2. Paragraph 1 shall apply as from 1 July 2000.
The Commission shall be assisted by a committee of an advisory nature composed of the representatives of the Member States and chaired by the representative of the Commission.
The representative of the Commission shall submit to the committee a draft of the measures to be taken. The committee shall deliver its opinion on the draft, within a time limit which the chairman may lay down according to the urgency of the matter, if necessary by taking a vote.
The opinion shall be recorded in the minutes; in addition, each Member State shall have the right to ask to have its position recorded in the minutes.

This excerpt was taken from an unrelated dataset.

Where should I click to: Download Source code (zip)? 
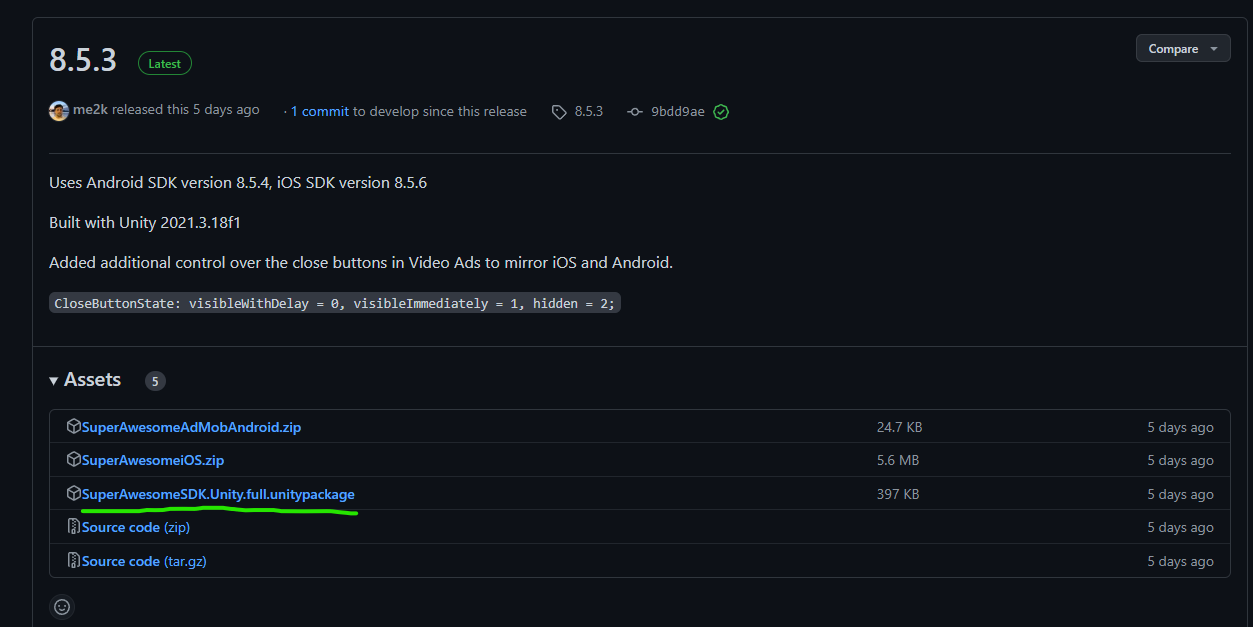(x=136, y=527)
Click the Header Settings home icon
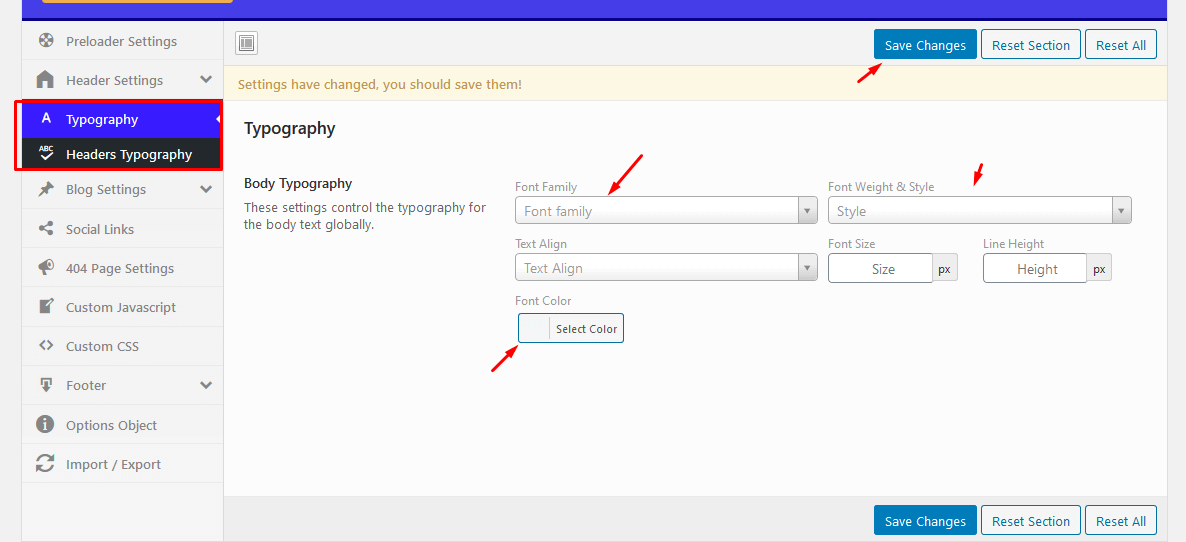This screenshot has width=1186, height=542. click(x=45, y=80)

The Commission shall take the utmost account of the opinion delivered by the committee. It shall inform the committee of the manner in which its opinion has been taken into account.
Member States shall bring into force the laws, regulations and administrative provisions necessary to comply with this Directive before 1 July 2000. They shall immediately inform the Commission thereof.
When Member States adopt these provisions, these shall contain a reference to this Directive or shall be accompanied by such reference at the time of their official publication. The procedure for such reference shall be adopted by Member States.
Member States shall communicate to the Commission the text of the provisions of national law which they adopt in the field covered by this Directive.
Member States shall determine the penalties applicable to breaches of the national provisions adopted pursuant to this Directive. The penalties determined must be effective, proportionate and dissuasive.
Entry into force
This Directive shall enter into force on the day of its publication in the Official Journal of the European Communities.
This Directive is addressed to the Member States.
Done at Luxembourg, 26 April 1999.
For the Council
(1) OJ C 190, 21.6.1997, p. 9, and OJ C 259, 18.8.1998, p. 5.
(2) OJ C 355, 21.11.1997, p. 1.
(3) Opinion of the European Parliament of 13 May 1998 (OJ C 167, 1.6.1998, p. 111), Council Common Position of 6 October 1998 (OJ C 364, 25.11.1998, p. 20) and Decision of the European Parliament of 9 February 1999 (not yet published in the Official Journal).
(4) OJ C 138, 17.5.1993, p. 5.
(5) OJ L 74, 27.3.1993, p. 81.
(6) OJ L 109, 26.4.1983, p. 8. Directive as last amended by Commission Decision 96/139/EC (OJ L 32, 10.2.1996, p. 31).
(7) OJ L 336, 7.12.1988, p. 1. Directive as last amended by Directive 94/66/EC (OJ L 337, 24.12.1994, p. 83).
(8) OJ L 26, 1.2.1999, p. 1.
(9) OJ L 350, 28.12.1998, p. 58.
(10) OJ L 229, 30.8.1980, p. 30. Directive as last amended by Directive 91/692/EEC (OJ L 377, 31.12.1991, p. 48).